The Health and Food Supplements Information Service’s Response to Circulation: Cardiovascular Quality and Outcomes Journal Report

A meta-analysis of 18 studies published in Circulation[1] has evaluated the association between taking vitamins and various aspects of cardiovascular disease.


Dr Emma Derbyshire, Public Health Nutritionist and adviser to the Health and Food Supplements Information Service commented; “Vitamins and minerals are not intended for the prevention of chronic conditions like heart disease which develop over many decades in a person’s life and are linked with family history and genetic make-up, lifestyle issues such as smoking, lack of exercise and poor diet including excessive intake of calories, trans fat, saturated fat, sugar, and sodium.
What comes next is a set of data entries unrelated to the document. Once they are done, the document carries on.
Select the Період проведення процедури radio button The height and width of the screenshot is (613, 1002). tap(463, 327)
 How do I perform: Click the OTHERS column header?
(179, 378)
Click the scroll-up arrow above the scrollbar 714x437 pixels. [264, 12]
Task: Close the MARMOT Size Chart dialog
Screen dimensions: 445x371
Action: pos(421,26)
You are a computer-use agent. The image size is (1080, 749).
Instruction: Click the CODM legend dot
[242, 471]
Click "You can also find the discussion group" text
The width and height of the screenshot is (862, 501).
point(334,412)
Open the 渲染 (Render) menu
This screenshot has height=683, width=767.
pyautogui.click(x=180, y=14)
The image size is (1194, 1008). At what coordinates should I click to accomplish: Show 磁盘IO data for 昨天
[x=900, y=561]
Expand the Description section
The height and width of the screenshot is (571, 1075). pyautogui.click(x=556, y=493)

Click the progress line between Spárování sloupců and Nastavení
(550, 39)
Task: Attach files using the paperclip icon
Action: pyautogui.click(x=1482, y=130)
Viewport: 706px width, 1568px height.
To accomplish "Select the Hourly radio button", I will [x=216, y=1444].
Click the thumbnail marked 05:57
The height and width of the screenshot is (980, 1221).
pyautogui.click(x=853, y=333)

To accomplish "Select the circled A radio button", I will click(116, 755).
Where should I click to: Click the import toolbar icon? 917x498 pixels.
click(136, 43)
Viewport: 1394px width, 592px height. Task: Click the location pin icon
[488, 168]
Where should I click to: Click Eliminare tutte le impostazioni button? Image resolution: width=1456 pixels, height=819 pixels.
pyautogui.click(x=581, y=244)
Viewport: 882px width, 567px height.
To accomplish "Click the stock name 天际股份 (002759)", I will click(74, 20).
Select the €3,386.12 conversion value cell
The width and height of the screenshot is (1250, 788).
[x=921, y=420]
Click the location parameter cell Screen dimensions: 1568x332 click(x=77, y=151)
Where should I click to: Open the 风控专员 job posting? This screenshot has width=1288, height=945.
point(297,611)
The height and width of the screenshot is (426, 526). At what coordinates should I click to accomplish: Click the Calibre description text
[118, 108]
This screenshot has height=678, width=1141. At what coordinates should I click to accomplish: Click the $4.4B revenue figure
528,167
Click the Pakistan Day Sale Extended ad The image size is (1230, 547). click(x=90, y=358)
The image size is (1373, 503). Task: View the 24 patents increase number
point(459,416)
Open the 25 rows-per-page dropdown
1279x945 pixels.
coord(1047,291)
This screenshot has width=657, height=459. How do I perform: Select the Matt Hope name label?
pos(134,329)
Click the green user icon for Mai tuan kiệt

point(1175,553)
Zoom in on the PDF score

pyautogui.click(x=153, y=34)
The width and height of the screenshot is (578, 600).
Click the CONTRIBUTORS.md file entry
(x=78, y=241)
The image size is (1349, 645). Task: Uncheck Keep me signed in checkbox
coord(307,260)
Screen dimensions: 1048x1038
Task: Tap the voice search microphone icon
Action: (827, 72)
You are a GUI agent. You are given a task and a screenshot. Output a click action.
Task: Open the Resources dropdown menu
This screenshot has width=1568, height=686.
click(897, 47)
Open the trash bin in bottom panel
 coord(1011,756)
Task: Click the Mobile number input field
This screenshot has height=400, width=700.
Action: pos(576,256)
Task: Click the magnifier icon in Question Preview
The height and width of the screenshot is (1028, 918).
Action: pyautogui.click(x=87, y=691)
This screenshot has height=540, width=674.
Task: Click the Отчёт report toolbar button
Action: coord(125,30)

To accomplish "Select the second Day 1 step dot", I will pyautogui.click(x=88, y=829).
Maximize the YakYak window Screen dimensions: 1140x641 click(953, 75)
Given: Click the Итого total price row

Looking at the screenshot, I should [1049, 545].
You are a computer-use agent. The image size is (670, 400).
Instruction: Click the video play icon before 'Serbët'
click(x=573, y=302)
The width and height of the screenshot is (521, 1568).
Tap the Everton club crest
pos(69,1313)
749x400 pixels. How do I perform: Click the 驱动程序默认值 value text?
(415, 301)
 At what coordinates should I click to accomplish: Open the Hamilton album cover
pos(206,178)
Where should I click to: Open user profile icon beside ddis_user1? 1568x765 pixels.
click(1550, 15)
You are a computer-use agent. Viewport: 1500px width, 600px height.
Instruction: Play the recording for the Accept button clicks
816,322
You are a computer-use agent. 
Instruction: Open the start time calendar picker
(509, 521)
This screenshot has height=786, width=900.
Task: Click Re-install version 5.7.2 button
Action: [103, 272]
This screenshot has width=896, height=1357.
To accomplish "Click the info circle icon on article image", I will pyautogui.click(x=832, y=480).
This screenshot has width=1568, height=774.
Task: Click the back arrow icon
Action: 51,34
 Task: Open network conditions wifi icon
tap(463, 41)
“A multivitamin and mineral supplement could not be expected to prevent such a multi-factorial condition.

“This meta-analysis evaluated 18 already published studies, putting together results from randomized controlled trials and prospective cohort studies. The methodology used across these 18 studies varied, which can make attempts to analyse all the trials together quite difficult.

“Vitamins and minerals are essential for human health yet thousands of people in Britain are at risk of deficiencies of these essential micronutrients according to the latest National Diet and Nutrition Survey (NDNS).[2] There is not a single nutrient or important food group tracked in the NDNS where there are not significant numbers of people falling short of the Lower Reference Nutrient Intake (LRNI) or target recommendation.

“A multivitamin mineral supplement can bridge this worrying gap and this recently published study looking at cardiovascular disease should not be used to dissuade people from taking a multivitamin supplement which will help to top up their intakes of these essential nutrients.”